§ EXERCISE
Only one portion of the data is to be written out: from the line bearing "Click the background #E5E5E5 color swatch" through the line bearing "The image size is (1178, 1008).". Write it exactly as it appears.
[Opening DATA section]
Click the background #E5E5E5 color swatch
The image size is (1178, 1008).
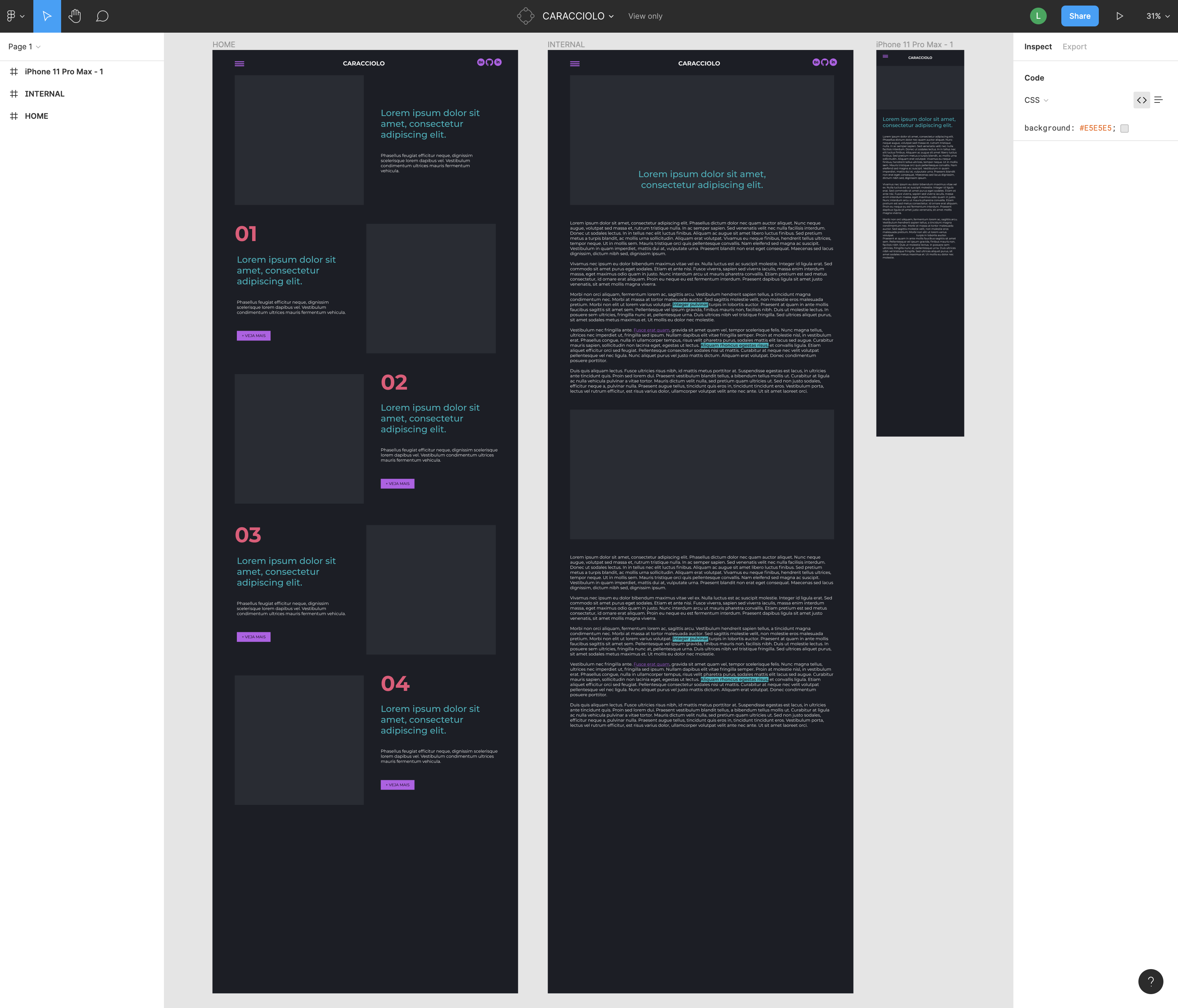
[Closing DATA section]
[Opening DATA section]
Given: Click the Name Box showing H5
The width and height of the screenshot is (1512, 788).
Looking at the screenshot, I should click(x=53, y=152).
[Closing DATA section]
§ THE COMPLETED TASK
Click the background #E5E5E5 color swatch
The image size is (1178, 1008).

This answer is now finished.